A comparative study of achievements and leaderboards in the context of learning software testing

The practice of software testing is struggling to become widespread in the software development industry. This observation also applies to the academic world, where students often devote little energy to this activity, due to lack of motivation or time. To address these issues, this study explores the use of gamification as a lever of engagement in software testing. Following a state-of-the-art review of testing techniques and gamification principles applied to software development, an existing IntelliJ plugin was reused and enhanced. Initially centered on a system of achievements, this plugin was supplemented by a leaderboard, enabling a comparison of these two approaches. Achievements are badges, here represented by trophies, awarded when the user reaches certain levels of progress in the plugin. A leaderboard, on the other hand, is a table that ranks the various participants according to the points they have earned. The aim is to determine which mode favors student involvement, while having better performance in test writing.

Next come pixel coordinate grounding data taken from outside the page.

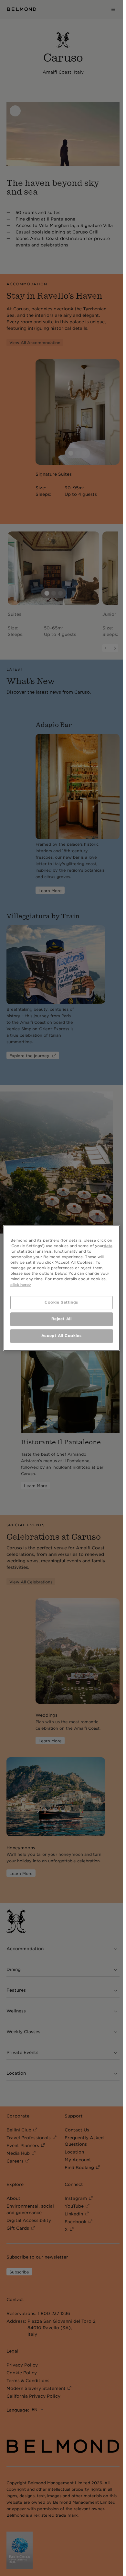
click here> (20, 1284)
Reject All (61, 1319)
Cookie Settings (61, 1302)
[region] (61, 1288)
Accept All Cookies (61, 1336)
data (108, 1246)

An experiment has been carried out using a protocol that includes a cross-over study on two groups of computer science students. The aim was to measure the impact of each game mode on user involvement, as well as performance in terms of code coverage and mutation score. Data was collected via survey distributed to participants and via metrics automatically recorded by the plugin. The results show a preference for the achievements mode, perceived as more engaging and more sustainable over the long term. On the other hand, the code coverage and mutation score measures did not clearly distinguish between the two modes. These results were probably due to a low rate of valid projects for the analysis. Out of 45 users present for the experiment, only eight sent in a project that can be compiled for each session. Despite this, the effect size analysis suggests a slight trend in favor of achievements, without however reaching statistical significance.